コラム/インターネット論

◎大岡みなみの「HPジャーナリスト」


(8)掲示板への「乱入者」/管理人は大変だ…

 今年2月から、僕は自分のホームページに掲示板(BBS)を試験的に設置している。広告収入で企業が運営する無料レンタルのものを使っている。

 掲示板は、ホームページにアクセスした人が訪問の足跡を残す場であるほか、訪問者と運営者、あるいは訪問者同士が交流する「広場」のような存在にもなり得る。テレビや映画や音楽の話題を書き込んだりあいさつを交わしたり、もちろんそれだけでも面白く楽しい会話は盛り上がるが、さらにうまく機能すればいろいろな人との意見交換を通じて話の輪が広がっていく楽しみもある。
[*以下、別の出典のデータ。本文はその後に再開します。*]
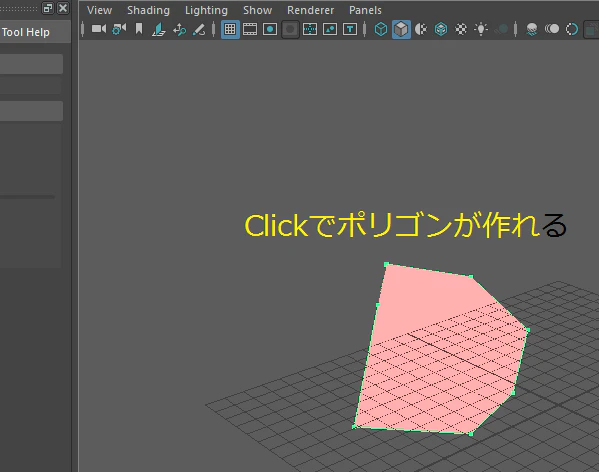Toggle the Resolution Gate icon

(x=270, y=29)
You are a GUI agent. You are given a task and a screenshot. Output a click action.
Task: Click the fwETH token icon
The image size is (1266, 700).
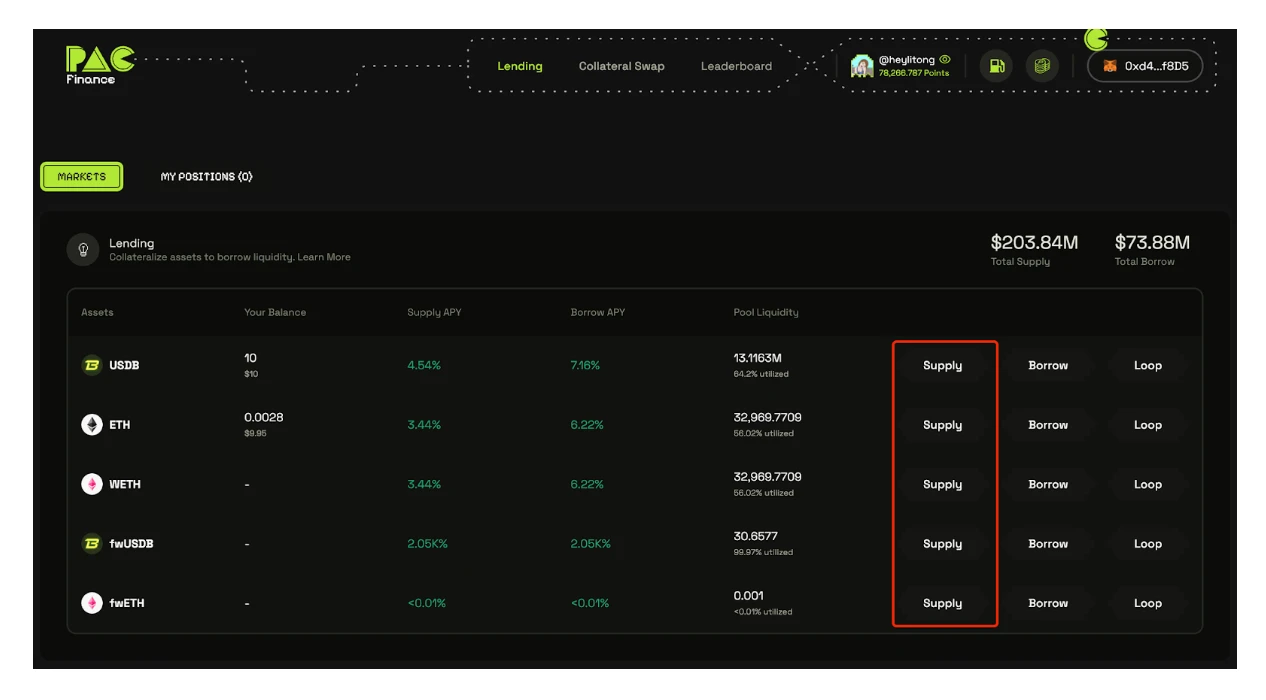coord(92,603)
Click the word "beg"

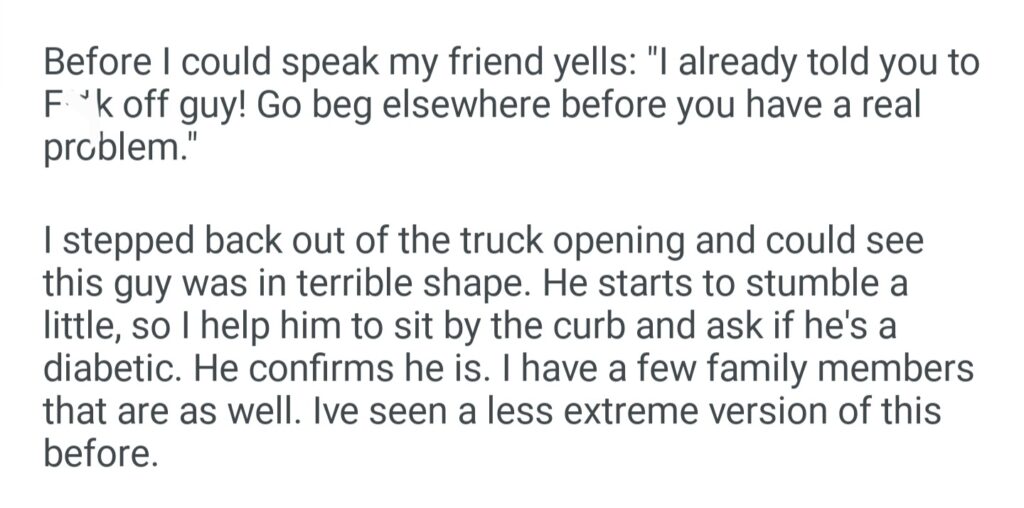[349, 107]
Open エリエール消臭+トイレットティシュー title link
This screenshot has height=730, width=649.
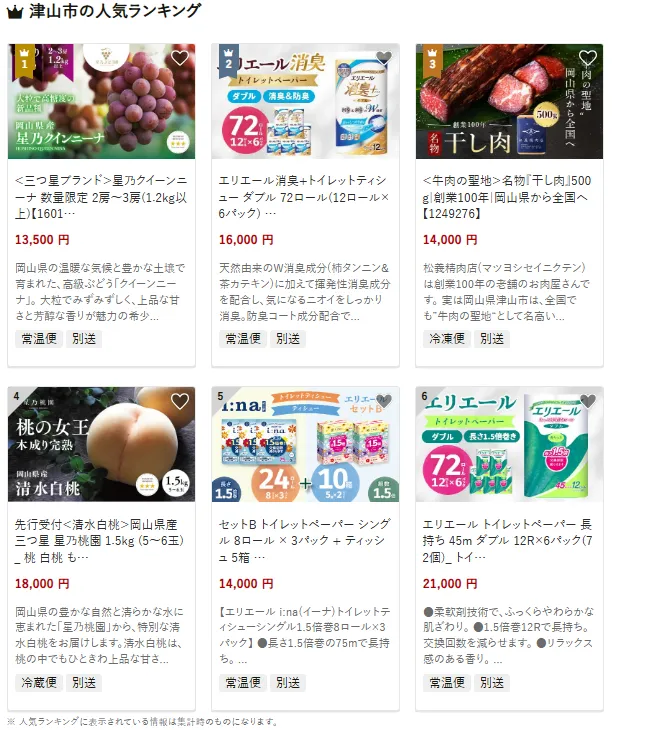pos(304,197)
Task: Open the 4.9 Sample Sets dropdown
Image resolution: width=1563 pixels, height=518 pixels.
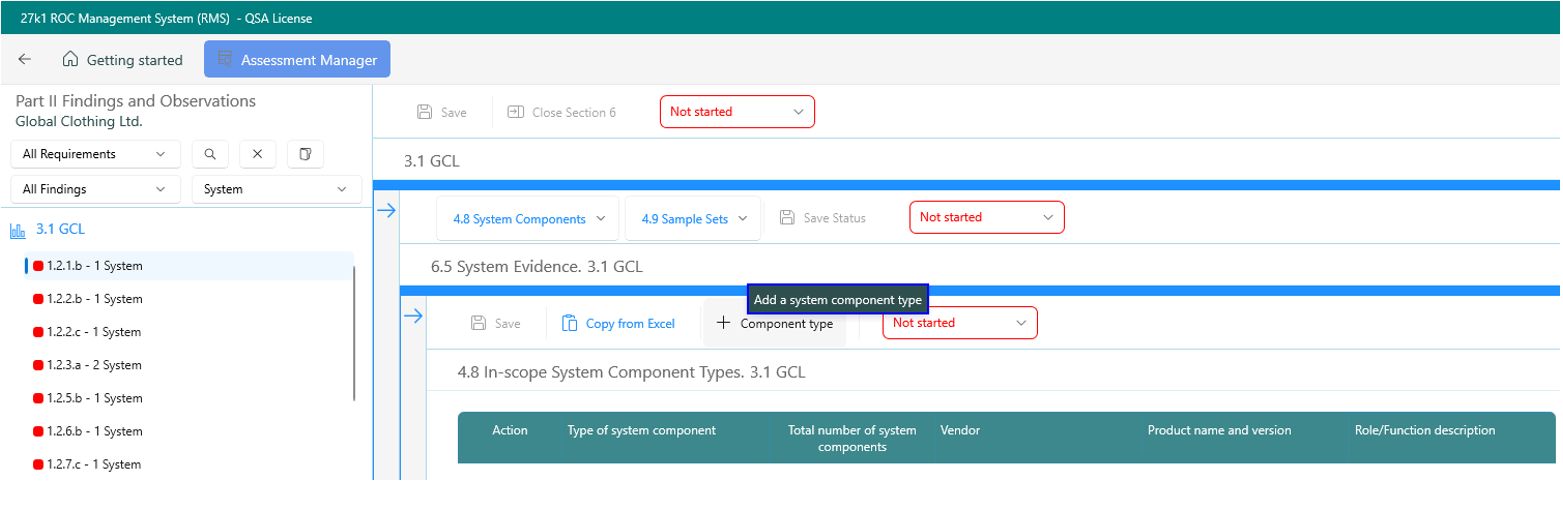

 1対1の関係を基本とする電子メールの交換と違うのは、掲示板という場を通じて、訪問者が不特定多数に向かって発言できるという点だ。アクセス制限をしている会員制の掲示板や、電子メールを利用した会員制掲示板と言える「メーリングリスト」といったものもあるが、掲示板の多くは、不特定多数の訪問者がほかの訪問者とともにコミュニケーションできる場となっている。

 しかし、不特定多数に開かれた掲示板には、不心得者が乱入してくる場合もたまにある。商品の宣伝や無意味ないたずら書きを延々と書き込んでみたり、誹謗中傷やプライバシー侵害に相当するような内容の嫌がらせがあったりするのだ。どこの世界にもお調子者はいる。こういう場合に、掲示板の設置管理人は敢然と「管理者権限」を行使して、不適切な書き込みを削除しなければならない。放置しておくと掲示板が荒れるだけでなく、法律違反や人権侵害に加担することにもなりかねないからだ。

 いたずらやプライバシー侵害ではないけれども、僕も掲示板では不愉快な思いをしたことがある。掲示板の設置から一カ月くらいして、僕が毎日更新している「身辺雑記」に書いた発言に対して論争を挑んできた人がいたのだ。

 もちろん建設的な論争は大歓迎であるし、自分の考え方と異なるからといって反対意見を排除するつもりは毛頭ない。論争を通じて相手とより深く分かり合えるのは魅力である。また仮に議論が平行線で終わったとしても、お互いの視点や立場の違いが鮮明になれば、それはそれで議論した意味は十分あると考える。しかし、詭弁や論理のすり替えを平然と繰り返すような人とは「まともな議論」にはならないだろう。

 意図的にすり替えているのか、論理をすり替えていることが分からずにやっているのかその辺のことは分からないが、そういった手法は論争相手を愚弄している。残念ながら掲示板で僕に議論を吹っかけてきたその人は、そんなやり方を繰り返すのだった。最初のうち僕は、この人物に対して正面からきちんと対応・反論していたのだが、相手は詭弁や論理のすり替えばかりか、その「主張」が公序良俗に反する内容へと次第にエスカレートしてきたのである。まともな議論を挑むならまだしも、暴論と詭弁を執拗に書き込んでくるのだ。

 僕はなぜかこの時、朝日新聞阪神支局の襲撃事件を思い出していた。あの事件で全国の新聞記者はそれなりに恐怖を感じたはずだ。そして中には、無意識のうちに委縮する気持ちが内心に生まれた者もいるだろうと思う。正直言って執拗な掲示板への書き込みを、ほんの少しだが怖く感じた。直接の暴力ではないが言葉の暴力でもあっても、相手に怖さを感じさせることはできるのだなあと僕は痛感したのだった。

 「管理者責任による削除」という選択の代わりに、僕はこの人を一切相手にしない方法を取った。常連訪問者のバックアップもあって乱入者は掲示板から立ち去った。しかし世間には延々と嫌がらせを書き続ける輩もいるというから、たぶんこれはラッキーな事例だったのかもしれない。掲示板の管理は難しい。